------ RAW DATA ------

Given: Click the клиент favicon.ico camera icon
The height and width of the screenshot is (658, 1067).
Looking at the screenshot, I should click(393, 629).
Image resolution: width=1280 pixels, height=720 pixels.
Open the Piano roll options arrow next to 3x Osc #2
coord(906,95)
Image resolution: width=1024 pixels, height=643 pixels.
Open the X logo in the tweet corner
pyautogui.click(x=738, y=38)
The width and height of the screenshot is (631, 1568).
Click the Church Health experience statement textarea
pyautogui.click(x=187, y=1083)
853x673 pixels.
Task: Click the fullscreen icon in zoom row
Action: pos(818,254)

------

_TO DO_: Copy the data word for word, starting at the line with "The width and" and running up to and including the last line of the data.

_WRITTEN ANSWER_:
The width and height of the screenshot is (631, 1568).
Click the Church Health experience statement textarea
pyautogui.click(x=187, y=1083)
853x673 pixels.
Task: Click the fullscreen icon in zoom row
Action: pos(818,254)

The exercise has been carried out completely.